→ What is required: Emit a verbatim copy of the lines below from the line with "[button] (273, 2491)" through the line with "PROVIDERS (693, 203)", excluding pictures and everything outside that range.

→ Dataset records:
/---
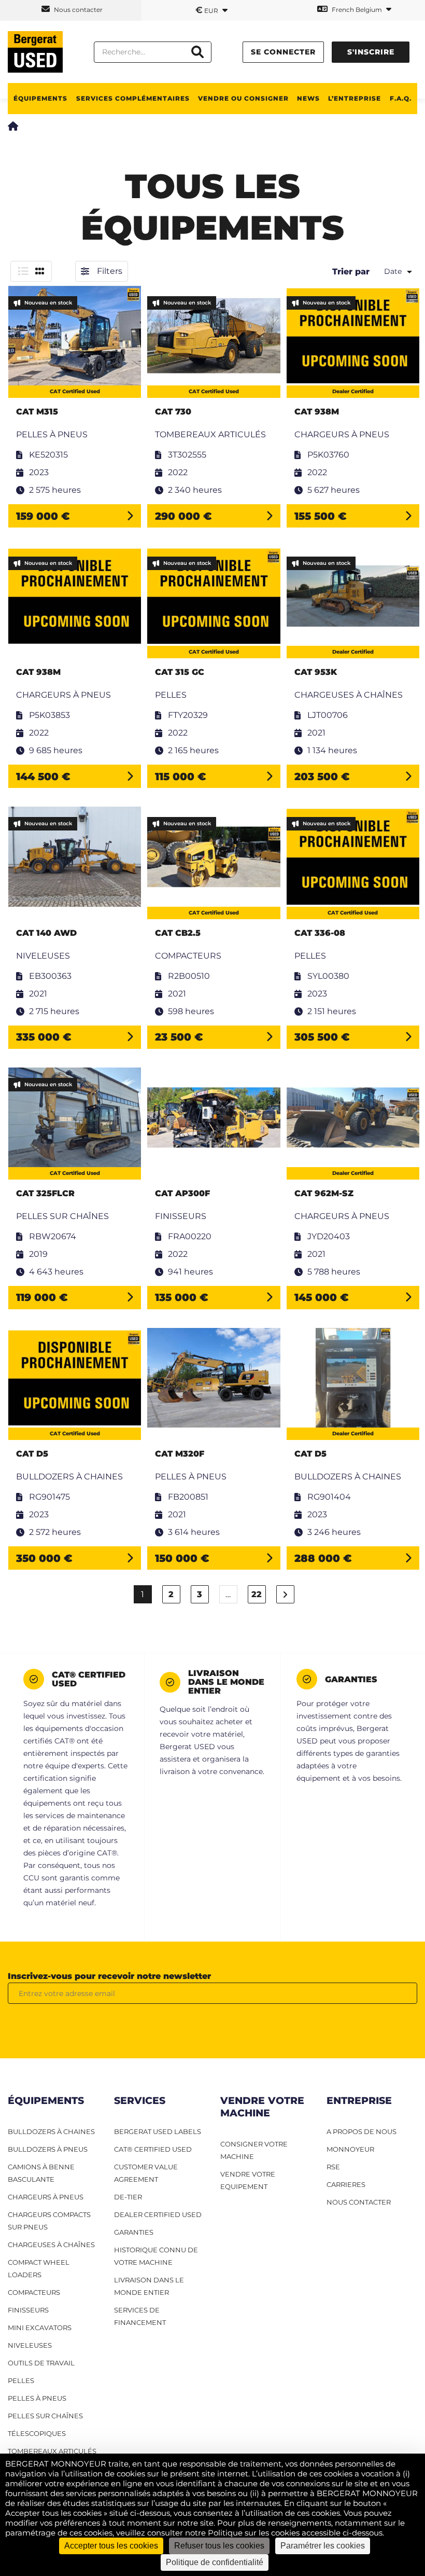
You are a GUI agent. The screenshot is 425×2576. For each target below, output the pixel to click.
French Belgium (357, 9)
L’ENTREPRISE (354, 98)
\---
/---
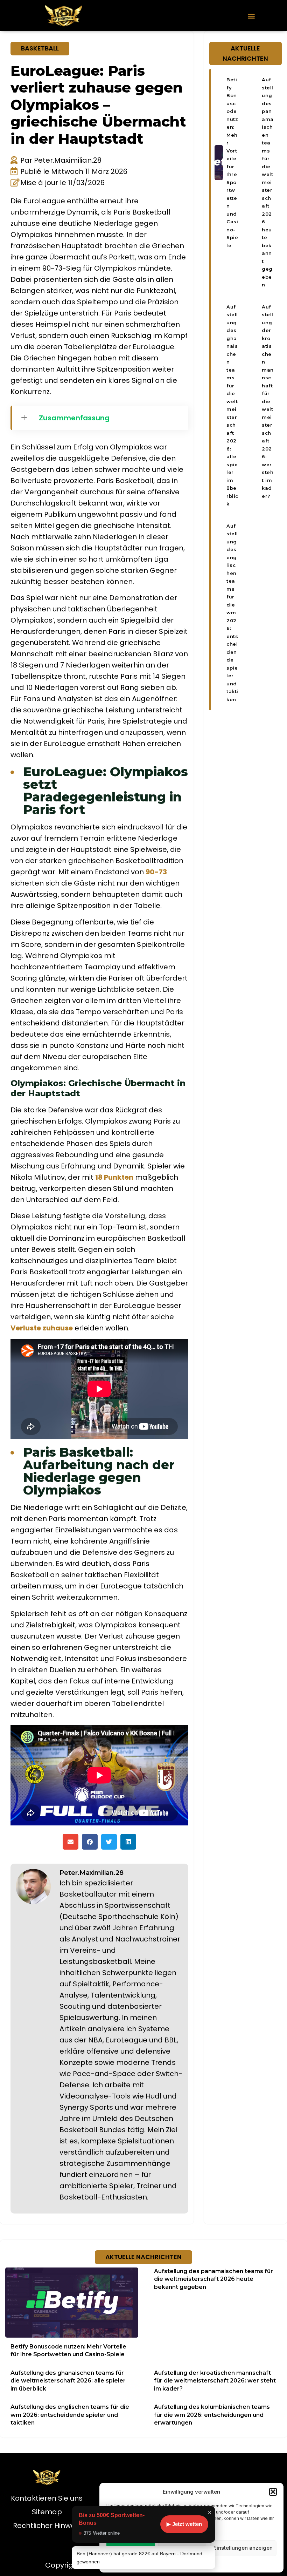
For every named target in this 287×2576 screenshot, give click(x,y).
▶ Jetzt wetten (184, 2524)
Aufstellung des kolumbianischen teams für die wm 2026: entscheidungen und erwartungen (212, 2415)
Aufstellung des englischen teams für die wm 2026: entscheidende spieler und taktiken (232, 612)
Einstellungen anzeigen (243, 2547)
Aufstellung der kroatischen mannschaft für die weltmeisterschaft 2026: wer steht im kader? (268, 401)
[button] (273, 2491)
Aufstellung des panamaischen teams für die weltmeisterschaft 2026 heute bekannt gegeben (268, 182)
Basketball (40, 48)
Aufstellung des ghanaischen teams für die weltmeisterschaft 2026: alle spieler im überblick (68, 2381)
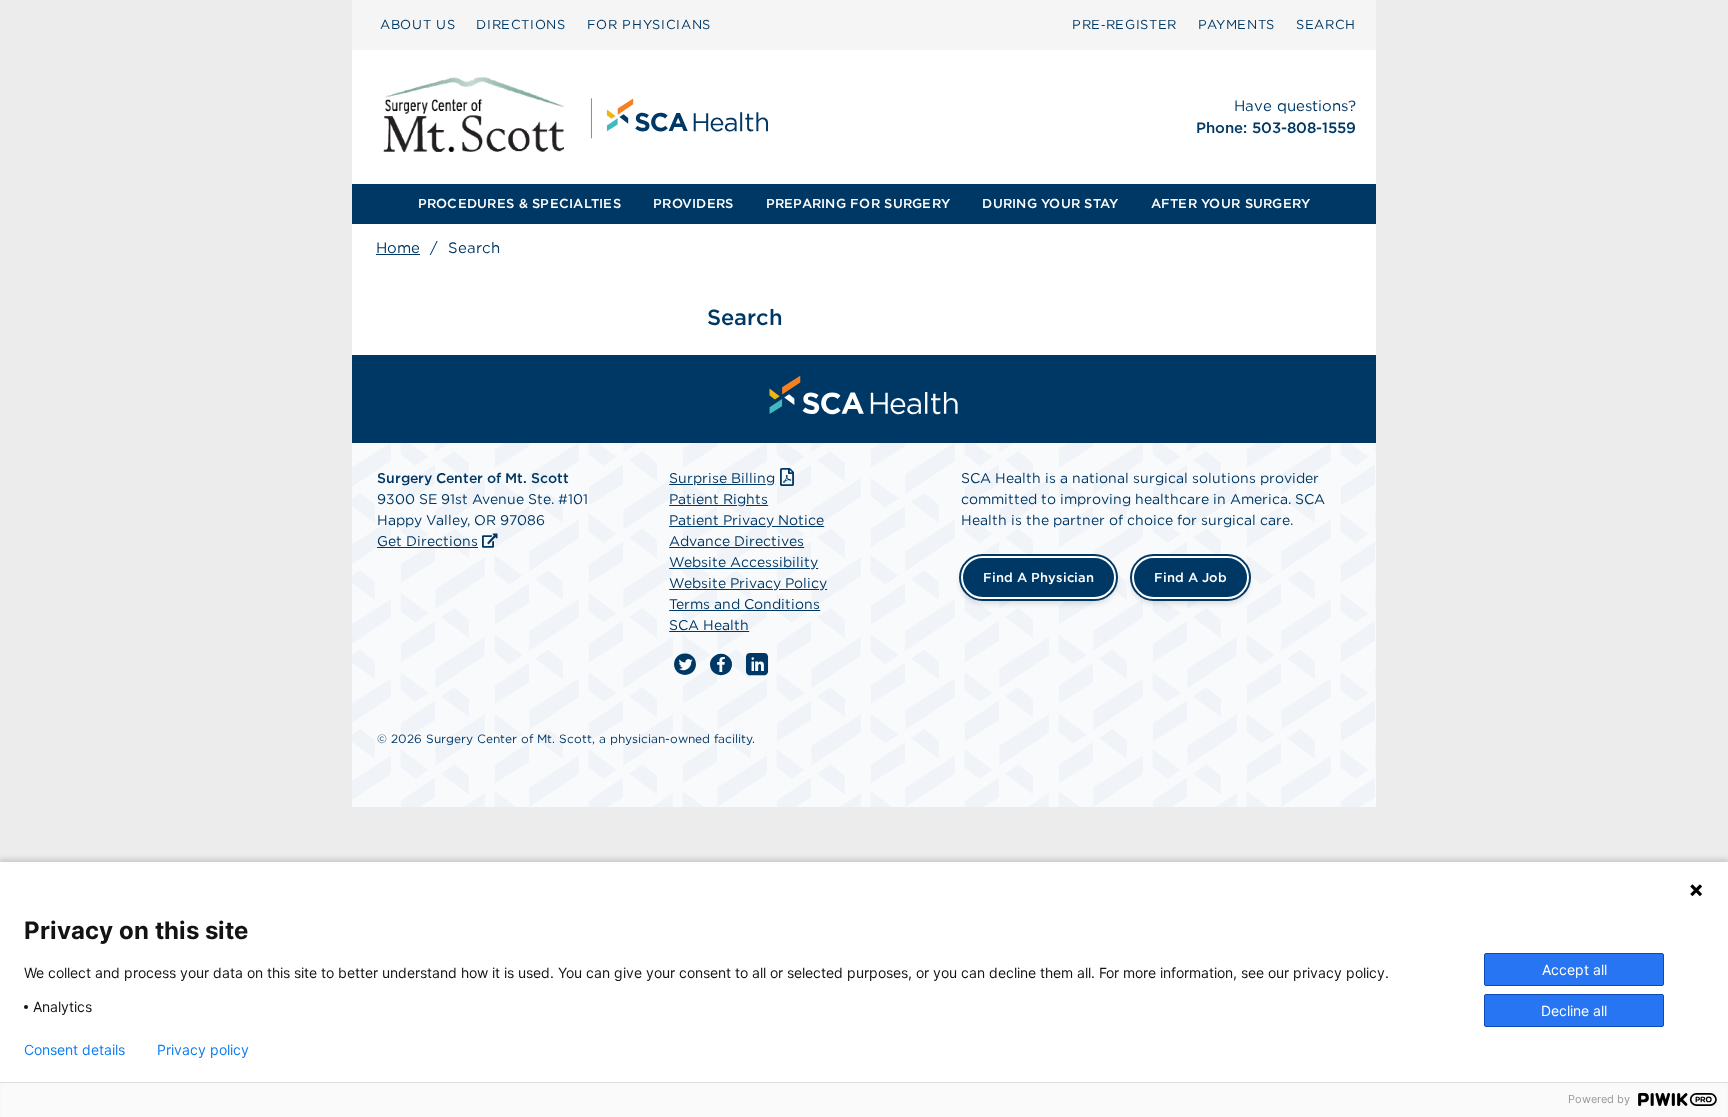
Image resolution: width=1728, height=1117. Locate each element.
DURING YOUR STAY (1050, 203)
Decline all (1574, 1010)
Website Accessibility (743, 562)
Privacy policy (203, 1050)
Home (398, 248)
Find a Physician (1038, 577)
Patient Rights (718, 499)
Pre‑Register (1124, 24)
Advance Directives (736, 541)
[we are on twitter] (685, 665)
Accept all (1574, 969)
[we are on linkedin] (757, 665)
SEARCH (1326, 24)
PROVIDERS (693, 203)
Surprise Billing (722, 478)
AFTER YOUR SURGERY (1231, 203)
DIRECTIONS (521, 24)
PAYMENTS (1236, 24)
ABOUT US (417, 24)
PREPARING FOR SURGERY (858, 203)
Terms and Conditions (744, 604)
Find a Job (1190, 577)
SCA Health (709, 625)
\---
→ Response box:
[button] (273, 2491)
Aufstellung des panamaischen teams für die weltmeisterschaft 2026 heute bekannt gegeben (268, 182)
Basketball (40, 48)
Aufstellung des ghanaischen teams für die weltmeisterschaft 2026: alle spieler im überblick (68, 2381)
Image resolution: width=1728, height=1117. Locate each element.
DURING YOUR STAY (1050, 203)
Decline all (1574, 1010)
Website Accessibility (743, 562)
Privacy policy (203, 1050)
Home (398, 248)
Find a Physician (1038, 577)
Patient Rights (718, 499)
Pre‑Register (1124, 24)
Advance Directives (736, 541)
[we are on twitter] (685, 665)
Accept all (1574, 969)
[we are on linkedin] (757, 665)
SEARCH (1326, 24)
PROVIDERS (693, 203)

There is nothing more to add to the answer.